[[ DATA UNDER STUDY open ]]

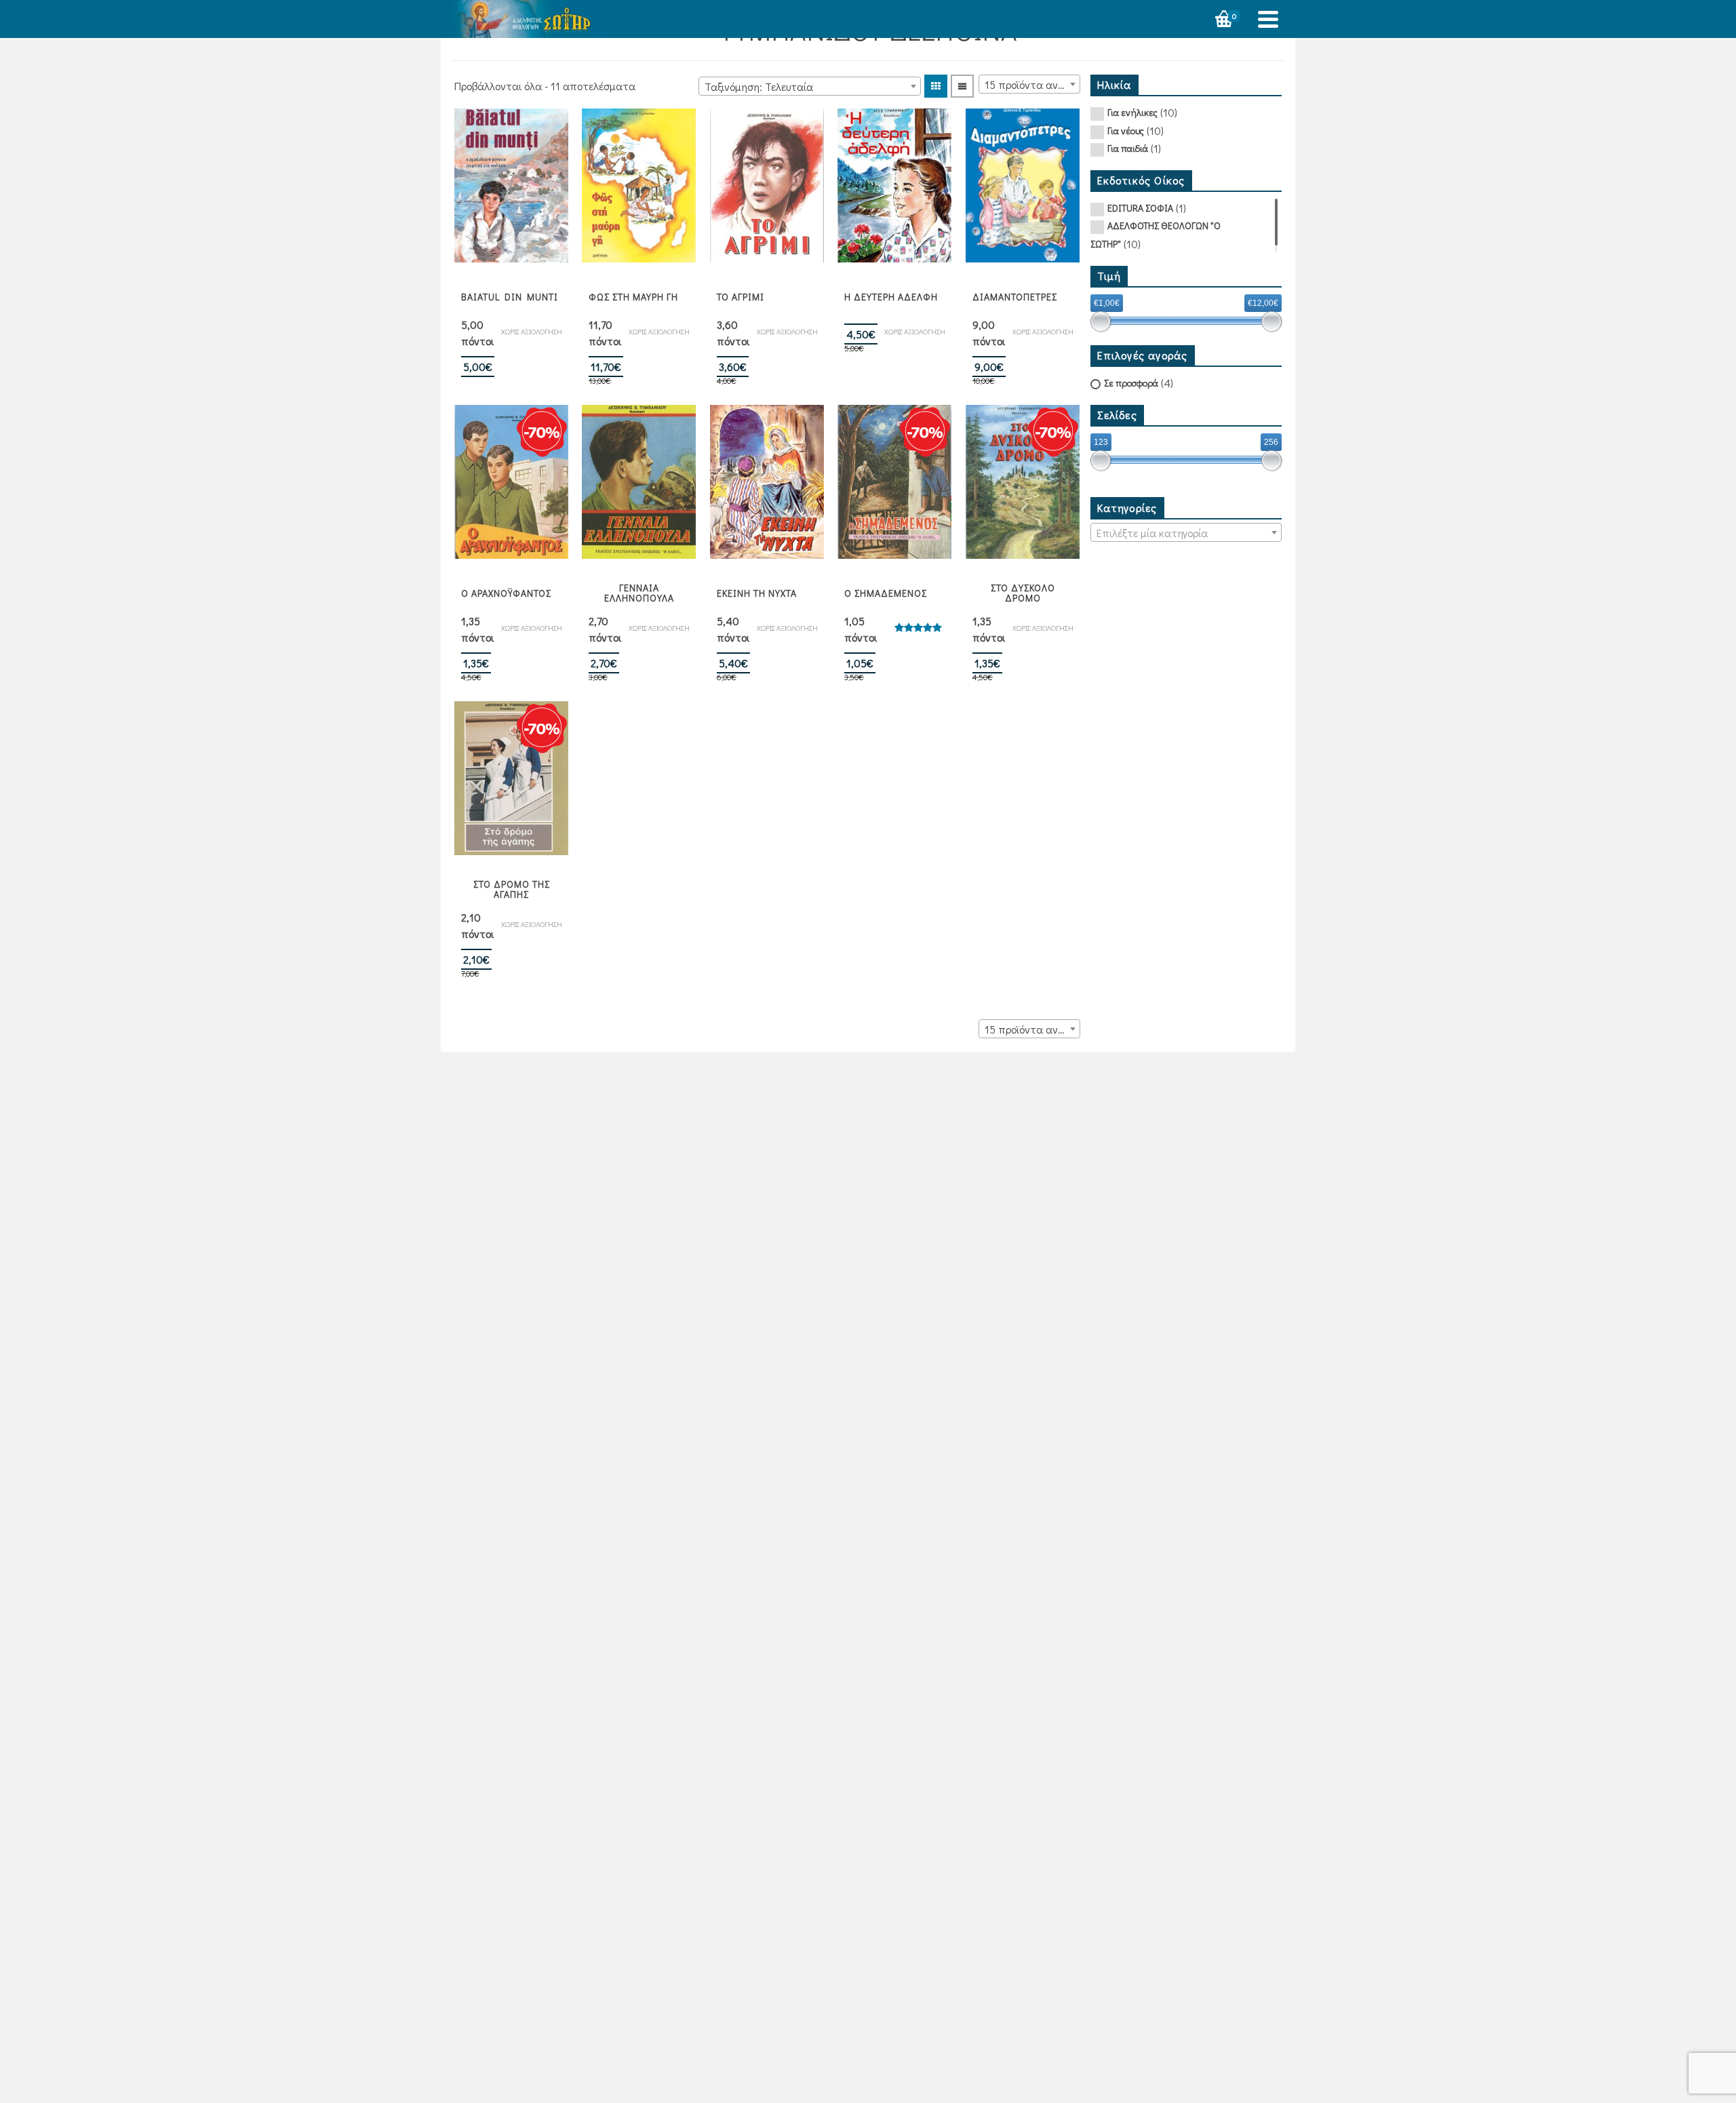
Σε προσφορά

[[ DATA UNDER STUDY closed ]]
[[ DATA UNDER STUDY open ]]

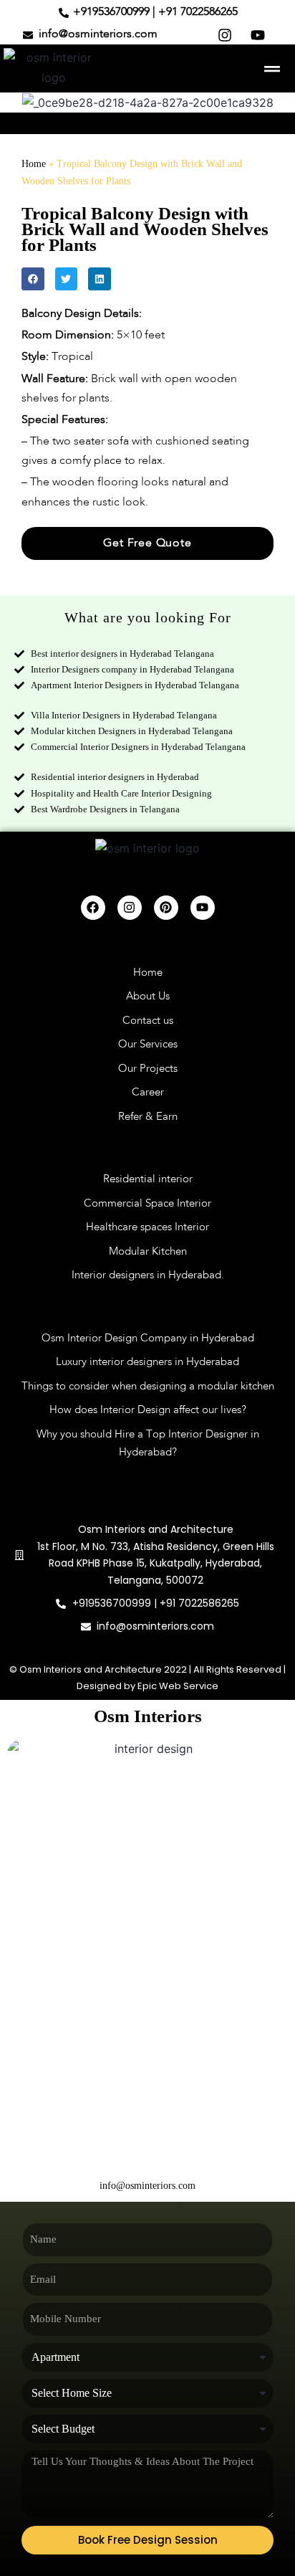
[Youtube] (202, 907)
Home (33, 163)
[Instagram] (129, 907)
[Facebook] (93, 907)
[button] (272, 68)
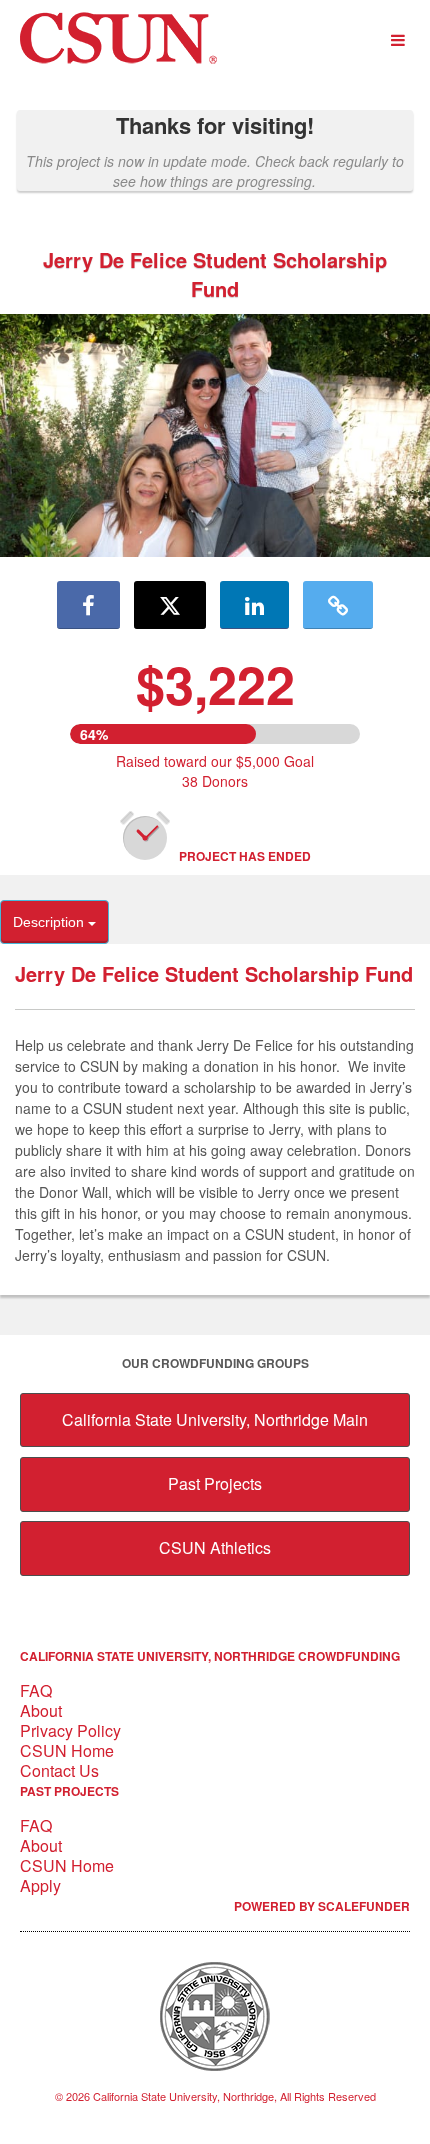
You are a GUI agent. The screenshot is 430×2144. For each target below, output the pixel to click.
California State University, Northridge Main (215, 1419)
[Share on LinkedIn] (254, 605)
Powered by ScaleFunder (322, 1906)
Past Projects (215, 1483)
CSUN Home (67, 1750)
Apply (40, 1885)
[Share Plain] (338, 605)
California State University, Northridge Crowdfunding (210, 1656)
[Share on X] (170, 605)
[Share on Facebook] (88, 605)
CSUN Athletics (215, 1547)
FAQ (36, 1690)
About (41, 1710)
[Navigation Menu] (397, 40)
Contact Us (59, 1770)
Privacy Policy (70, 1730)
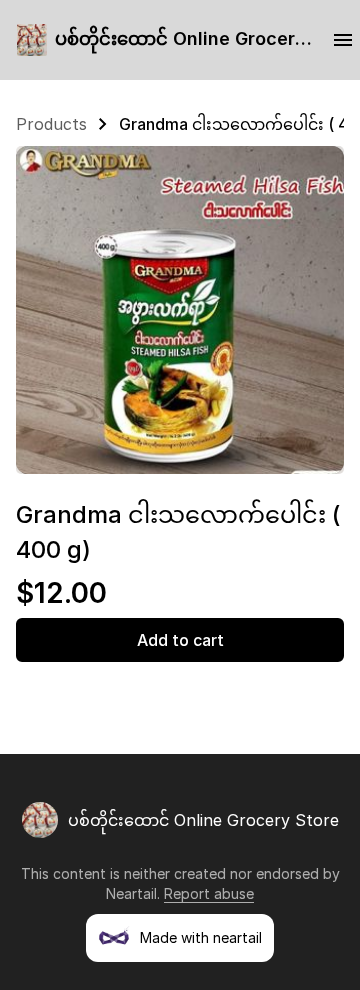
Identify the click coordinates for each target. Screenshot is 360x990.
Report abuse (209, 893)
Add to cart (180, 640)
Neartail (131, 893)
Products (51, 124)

[[ DATA UNDER STUDY closed ]]

#### WORK TO COMPLETE:
Look above for the line holding "Powered by ScaleFunder (322, 1906)", then set down exactly that line and every line after it up to and including the line holding "FAQ (36, 1690)", with nothing else.

#### SOLUTION TO THIS EXERCISE:
Powered by ScaleFunder (322, 1906)
Past Projects (215, 1483)
CSUN Home (67, 1750)
Apply (40, 1885)
[Share Plain] (338, 605)
California State University, Northridge Crowdfunding (210, 1656)
[Share on X] (170, 605)
[Share on Facebook] (88, 605)
CSUN Athletics (215, 1547)
FAQ (36, 1690)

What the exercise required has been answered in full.